Attendants at the recent Quebec Apartment Investment Conference in Montreal were informed that the Quebec model in response to the high home prices situation in Canada which provides affordable housing for seniors has begun to see the model embraced by other regions.
According to Maxime Camerlain, vice president of marketing at Chartwell Retirement Residence Toronto is following the lead of Quebec to create an additional 330 apartments of affordable rental spaces for seniors.
Quebec is taking the lead in senior’s rental housing in Canada as it has half of the almost 220,000 private residential housing for seniors. In Quebec, home affordability is very evident for seniors with the average monthly rent in the province at $1,626 while in Ontario; the average rental price is $3,499. Unit’s counts in Quebec are also higher with fewer services provided.
Nevertheless, seniors are now more willing to spend more on quality rental services even though Quebec provides affordable rental. Seniors are more concerned about the services they receive.
However the increasing trend in spending more on service will be firmly implemented by the present baby boomers as their perspective is they need to spend their earned money on them services they receive after all; they have already taken care of their children’s need.
In the past, seniors were more concerned about taking care of the needs of their children, but the current generation of seniors is ready to spend more on themselves.
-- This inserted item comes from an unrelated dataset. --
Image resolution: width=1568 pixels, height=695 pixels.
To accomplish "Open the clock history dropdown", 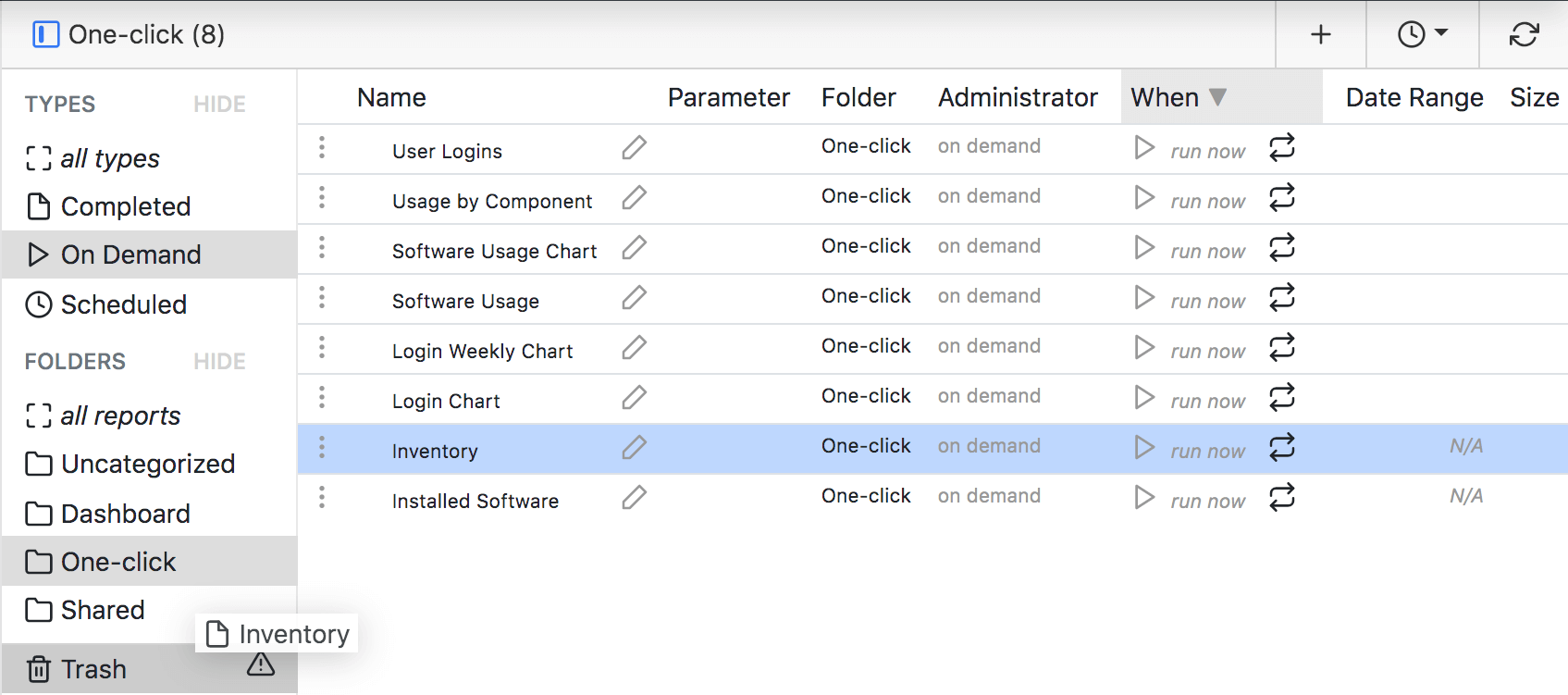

In Montreal an increasing number of rental units are being constructed than condos. 52% of units in Montreal are rental units. However, despite the large number of affordable rental units being made available, people consider the service that are provided, hence Chartwell aims at providing new units within 500 meters of a grocery or pharmacy. Seniors are in more need of such services which means such services around rental units will draw in more renters.
New development projects are also trying to make such services to be found within their buildings. One of such will be Arbora, a 450-unit mixed-used project in the Griffin town neighborhood of Montreal. The project will include a bakery and pastry shop in the building explained Annie Lemieux, present of the development company.
High land cost in Canada has prompted developers to come up with creative ways to provide rental housing to ensure the land is wisely made use of.
Rental housing in Quebec is highly competitive in comparison to other provinces which mean developers have to go the extra mile to become popular. According to Francis Charron, vice-president of real estate developer Batimo, which collaborates with Chartwell to create seniors housing stated “you are only as good as your last successful project.”